**AIM OF THE EXERCISE:** Word for word, set down every line of the entries below from the line with "This screenshot has height=673, width=816." to the line with "Image resolution: width=978", including both, and no other line.

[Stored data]
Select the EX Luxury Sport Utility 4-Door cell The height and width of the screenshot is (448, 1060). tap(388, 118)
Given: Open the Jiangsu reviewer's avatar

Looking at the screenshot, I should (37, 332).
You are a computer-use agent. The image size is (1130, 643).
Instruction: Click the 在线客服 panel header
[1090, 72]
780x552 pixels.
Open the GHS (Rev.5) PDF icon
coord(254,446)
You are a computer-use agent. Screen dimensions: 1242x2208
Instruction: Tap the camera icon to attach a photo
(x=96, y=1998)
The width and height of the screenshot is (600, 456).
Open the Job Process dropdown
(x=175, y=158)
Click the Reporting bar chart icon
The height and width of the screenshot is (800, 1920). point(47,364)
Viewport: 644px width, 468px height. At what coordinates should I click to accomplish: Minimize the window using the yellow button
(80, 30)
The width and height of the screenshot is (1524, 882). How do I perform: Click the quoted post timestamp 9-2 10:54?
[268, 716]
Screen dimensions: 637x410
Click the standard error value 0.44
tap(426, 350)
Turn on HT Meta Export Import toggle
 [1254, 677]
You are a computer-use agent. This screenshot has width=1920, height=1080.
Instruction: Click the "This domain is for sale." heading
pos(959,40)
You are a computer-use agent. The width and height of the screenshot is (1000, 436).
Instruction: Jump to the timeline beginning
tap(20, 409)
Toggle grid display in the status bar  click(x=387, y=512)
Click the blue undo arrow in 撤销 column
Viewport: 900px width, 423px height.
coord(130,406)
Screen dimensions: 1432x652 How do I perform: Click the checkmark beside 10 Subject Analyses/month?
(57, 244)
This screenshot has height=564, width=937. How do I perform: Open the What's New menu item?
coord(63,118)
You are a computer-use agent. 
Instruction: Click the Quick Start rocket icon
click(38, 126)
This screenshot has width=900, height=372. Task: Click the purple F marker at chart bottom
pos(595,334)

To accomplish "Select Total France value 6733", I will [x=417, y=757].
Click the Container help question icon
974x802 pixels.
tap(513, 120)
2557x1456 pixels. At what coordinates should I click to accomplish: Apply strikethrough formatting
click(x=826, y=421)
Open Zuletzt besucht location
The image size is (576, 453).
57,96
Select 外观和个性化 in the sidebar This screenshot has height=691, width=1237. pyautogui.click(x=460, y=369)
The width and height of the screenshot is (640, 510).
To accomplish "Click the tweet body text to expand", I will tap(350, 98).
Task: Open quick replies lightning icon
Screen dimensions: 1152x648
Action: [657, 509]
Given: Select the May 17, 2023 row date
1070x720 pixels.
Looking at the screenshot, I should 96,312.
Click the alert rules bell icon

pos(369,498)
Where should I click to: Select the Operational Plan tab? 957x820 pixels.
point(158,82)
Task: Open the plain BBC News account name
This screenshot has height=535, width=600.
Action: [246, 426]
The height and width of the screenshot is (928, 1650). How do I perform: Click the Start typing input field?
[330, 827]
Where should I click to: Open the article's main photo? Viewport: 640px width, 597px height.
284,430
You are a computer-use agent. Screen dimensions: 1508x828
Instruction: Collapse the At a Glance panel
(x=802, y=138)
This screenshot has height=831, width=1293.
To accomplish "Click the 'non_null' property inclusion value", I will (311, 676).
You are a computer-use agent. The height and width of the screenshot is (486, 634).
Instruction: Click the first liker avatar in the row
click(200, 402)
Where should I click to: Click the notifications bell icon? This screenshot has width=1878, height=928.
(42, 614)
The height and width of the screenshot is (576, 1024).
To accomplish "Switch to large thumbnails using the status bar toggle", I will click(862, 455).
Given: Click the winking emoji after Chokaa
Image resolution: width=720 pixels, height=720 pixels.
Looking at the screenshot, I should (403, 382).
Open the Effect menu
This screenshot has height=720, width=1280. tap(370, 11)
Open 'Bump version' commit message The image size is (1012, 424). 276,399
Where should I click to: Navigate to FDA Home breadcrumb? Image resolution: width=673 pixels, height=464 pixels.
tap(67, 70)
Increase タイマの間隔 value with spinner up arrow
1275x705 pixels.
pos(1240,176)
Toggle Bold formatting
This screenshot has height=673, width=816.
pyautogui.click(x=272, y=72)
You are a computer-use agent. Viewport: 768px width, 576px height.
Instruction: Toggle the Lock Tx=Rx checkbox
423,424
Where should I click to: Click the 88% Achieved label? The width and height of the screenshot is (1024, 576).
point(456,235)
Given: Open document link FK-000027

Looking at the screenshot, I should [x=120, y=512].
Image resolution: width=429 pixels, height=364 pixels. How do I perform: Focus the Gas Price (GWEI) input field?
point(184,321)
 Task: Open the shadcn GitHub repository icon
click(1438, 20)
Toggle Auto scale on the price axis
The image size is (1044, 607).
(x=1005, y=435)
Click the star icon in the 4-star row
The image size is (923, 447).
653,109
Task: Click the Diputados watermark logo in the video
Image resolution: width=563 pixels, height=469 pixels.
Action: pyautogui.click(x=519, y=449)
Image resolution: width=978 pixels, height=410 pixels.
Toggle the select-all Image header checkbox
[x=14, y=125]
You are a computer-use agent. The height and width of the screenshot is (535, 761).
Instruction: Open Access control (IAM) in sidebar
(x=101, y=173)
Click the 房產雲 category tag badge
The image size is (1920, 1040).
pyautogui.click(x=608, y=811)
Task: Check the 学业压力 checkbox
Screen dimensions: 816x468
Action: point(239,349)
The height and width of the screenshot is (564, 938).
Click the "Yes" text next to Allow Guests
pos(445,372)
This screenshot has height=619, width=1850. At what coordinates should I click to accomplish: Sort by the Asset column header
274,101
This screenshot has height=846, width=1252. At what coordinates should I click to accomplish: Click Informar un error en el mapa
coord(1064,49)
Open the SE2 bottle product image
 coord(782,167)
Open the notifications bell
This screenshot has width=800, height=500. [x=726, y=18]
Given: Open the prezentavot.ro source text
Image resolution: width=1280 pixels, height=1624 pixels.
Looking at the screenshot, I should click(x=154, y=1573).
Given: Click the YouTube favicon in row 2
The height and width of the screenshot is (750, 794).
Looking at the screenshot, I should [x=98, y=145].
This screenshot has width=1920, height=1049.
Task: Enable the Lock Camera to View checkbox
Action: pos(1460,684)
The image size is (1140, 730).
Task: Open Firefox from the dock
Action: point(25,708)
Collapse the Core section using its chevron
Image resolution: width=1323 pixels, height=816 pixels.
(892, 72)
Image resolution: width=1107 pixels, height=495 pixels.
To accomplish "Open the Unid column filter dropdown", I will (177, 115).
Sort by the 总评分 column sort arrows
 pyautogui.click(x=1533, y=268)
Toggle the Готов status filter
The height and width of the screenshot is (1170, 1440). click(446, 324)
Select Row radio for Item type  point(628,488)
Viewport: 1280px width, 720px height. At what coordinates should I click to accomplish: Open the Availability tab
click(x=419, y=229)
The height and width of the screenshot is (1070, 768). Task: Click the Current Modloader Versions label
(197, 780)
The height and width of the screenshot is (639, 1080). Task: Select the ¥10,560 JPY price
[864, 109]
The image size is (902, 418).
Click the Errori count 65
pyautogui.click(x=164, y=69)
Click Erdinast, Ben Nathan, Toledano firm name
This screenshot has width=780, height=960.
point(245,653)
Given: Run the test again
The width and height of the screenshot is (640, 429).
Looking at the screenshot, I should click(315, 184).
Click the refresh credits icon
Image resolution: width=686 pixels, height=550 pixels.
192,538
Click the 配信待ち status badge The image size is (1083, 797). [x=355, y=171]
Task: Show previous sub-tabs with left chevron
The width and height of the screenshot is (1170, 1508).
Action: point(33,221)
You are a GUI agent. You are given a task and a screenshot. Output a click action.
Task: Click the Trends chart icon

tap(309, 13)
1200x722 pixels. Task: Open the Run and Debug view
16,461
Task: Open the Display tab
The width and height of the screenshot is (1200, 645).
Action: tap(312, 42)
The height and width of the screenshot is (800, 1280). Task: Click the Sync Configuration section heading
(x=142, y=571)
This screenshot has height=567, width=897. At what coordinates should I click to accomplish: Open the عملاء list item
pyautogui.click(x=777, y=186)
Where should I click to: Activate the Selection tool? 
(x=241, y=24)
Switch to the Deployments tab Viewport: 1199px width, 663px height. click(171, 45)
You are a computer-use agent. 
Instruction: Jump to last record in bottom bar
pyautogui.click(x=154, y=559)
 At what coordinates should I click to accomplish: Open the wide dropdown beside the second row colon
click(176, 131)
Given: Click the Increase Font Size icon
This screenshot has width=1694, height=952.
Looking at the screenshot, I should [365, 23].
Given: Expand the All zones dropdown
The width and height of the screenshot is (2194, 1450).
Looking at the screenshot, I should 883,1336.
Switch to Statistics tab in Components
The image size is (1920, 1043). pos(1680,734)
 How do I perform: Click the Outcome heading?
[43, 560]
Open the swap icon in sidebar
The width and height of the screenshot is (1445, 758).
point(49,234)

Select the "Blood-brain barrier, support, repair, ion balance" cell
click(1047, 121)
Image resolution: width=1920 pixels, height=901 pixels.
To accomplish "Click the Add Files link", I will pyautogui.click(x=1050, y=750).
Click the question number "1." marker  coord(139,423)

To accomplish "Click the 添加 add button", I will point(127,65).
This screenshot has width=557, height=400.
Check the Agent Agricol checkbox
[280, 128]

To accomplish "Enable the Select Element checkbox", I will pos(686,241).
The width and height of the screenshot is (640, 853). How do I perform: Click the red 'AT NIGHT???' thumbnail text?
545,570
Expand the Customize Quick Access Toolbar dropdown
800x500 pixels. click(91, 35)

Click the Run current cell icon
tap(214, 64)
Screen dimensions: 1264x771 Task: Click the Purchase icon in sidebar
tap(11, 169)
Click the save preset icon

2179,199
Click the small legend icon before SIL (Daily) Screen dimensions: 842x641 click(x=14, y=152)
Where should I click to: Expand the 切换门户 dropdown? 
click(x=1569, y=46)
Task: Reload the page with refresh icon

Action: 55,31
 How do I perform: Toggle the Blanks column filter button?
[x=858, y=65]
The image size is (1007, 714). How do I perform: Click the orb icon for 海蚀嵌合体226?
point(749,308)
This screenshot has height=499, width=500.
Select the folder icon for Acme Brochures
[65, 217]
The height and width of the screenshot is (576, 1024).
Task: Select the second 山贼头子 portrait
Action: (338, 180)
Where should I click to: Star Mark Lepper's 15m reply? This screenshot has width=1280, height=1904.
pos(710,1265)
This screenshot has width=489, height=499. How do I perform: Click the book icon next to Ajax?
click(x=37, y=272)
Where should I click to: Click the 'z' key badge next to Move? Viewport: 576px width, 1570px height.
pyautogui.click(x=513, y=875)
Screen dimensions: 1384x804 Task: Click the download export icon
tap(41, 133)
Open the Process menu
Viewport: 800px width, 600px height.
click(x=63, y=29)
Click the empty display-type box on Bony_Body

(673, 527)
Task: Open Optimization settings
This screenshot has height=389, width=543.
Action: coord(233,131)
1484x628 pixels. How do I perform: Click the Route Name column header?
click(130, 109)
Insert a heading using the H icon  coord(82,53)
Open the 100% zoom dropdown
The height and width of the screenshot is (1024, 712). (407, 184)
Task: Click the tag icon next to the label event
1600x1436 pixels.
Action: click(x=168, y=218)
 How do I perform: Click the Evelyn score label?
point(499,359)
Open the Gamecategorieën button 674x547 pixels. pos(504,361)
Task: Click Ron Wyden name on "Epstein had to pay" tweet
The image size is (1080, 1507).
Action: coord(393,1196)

**RESULT FOR THIS TASK:**
This screenshot has height=673, width=816.
pyautogui.click(x=272, y=72)
You are a computer-use agent. Viewport: 768px width, 576px height.
Instruction: Toggle the Lock Tx=Rx checkbox
423,424
Where should I click to: Click the 88% Achieved label? The width and height of the screenshot is (1024, 576).
point(456,235)
Given: Open document link FK-000027

Looking at the screenshot, I should [x=120, y=512].
Image resolution: width=429 pixels, height=364 pixels. How do I perform: Focus the Gas Price (GWEI) input field?
point(184,321)
 Task: Open the shadcn GitHub repository icon
click(1438, 20)
Toggle Auto scale on the price axis
The image size is (1044, 607).
(x=1005, y=435)
Click the star icon in the 4-star row
The image size is (923, 447).
653,109
Task: Click the Diputados watermark logo in the video
Image resolution: width=563 pixels, height=469 pixels.
Action: pyautogui.click(x=519, y=449)
Image resolution: width=978 pixels, height=410 pixels.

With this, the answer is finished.